**WRITTEN REQUEST A**
Switch "Screen dimensions" to "Display dimensions" in the listing, rewriting every line from the one holding "Open the My Account menu" through the end of the listing, inclusive, with nothing else changed. Leave the pictures out of your answer.

===== DOCUMENT SEGMENT =====

France and Russia, as permanent members of the council, have the authority to veto any resolution, and French Foreign Minister Dominique de Villepin hinted on Monday that France might use its veto to stop a resolution authorizing an assault on Iraq.

Germany, which is on the council and will become its chairman next month, is even more at odds with the Bush administration, opposing force under any circumstances.

"I think the sense of the council is that the majority is against military action," Russia's deputy U.N. ambassador, Gennady Gatilov, told The Associated Press.

On Tuesday, Bush chided those who seek delay. "This business about more time; how much time do we need to see clearly that he's not disarming?" he said, speaking of Saddam.

"Surely our friends have learned lessons from the past," Bush said. "Surely we have learned how this man deceives and delays."

Democratic Sen. Edward M. Kennedy on Tuesday accused Bush of pursuing war in Iraq while a more imminent threat exists in North Korea, violating rights of immigrants in the name of homeland security and failing to prepare for future terrorist attacks.

"I continue to be convinced that this is the wrong war at the wrong time," Kennedy said.

=====

**WRITTEN REQUEST B**
Echo the passage of the Iraq news report between "Democratic Sen. Edward" and "future terrorist attacks.", inclusive.

===== RECORDS FOR THIS EXERCISE =====

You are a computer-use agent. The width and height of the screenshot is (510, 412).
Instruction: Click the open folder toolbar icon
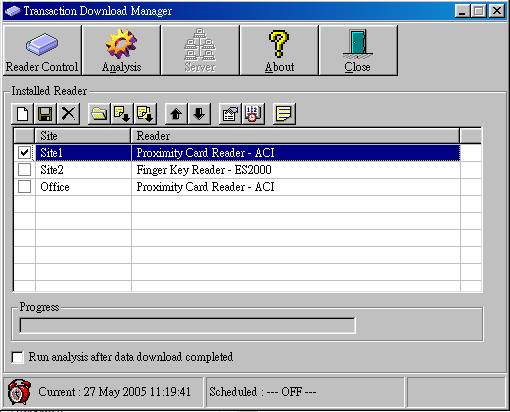click(99, 114)
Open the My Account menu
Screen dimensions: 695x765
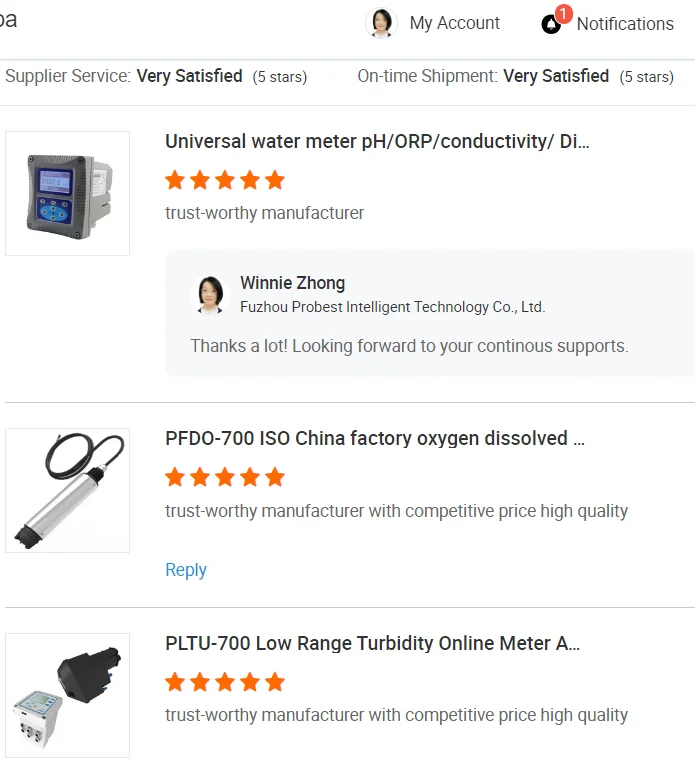point(454,23)
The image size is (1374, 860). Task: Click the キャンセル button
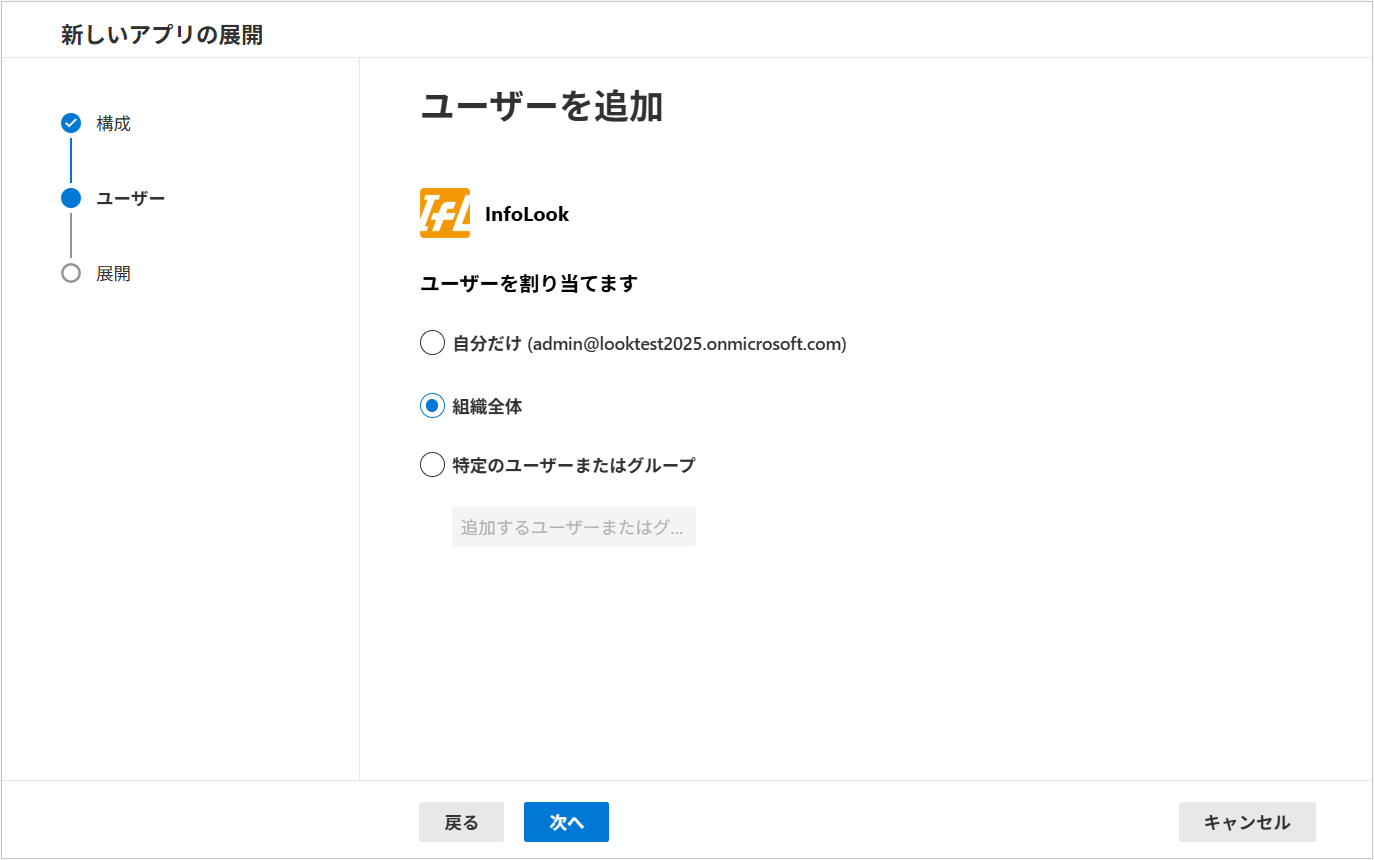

=====

**FULL SOLUTION A**
Open the My Account menu
Display dimensions: 695x765
point(454,23)
The image size is (1374, 860). Task: Click the キャンセル button

**FULL SOLUTION B**
Democratic Sen. Edward M. Kennedy on Tuesday accused Bush of pursuing war in Iraq while a more imminent threat exists in North Korea, violating rights of immigrants in the name of homeland security and failing to prepare for future terrorist attacks.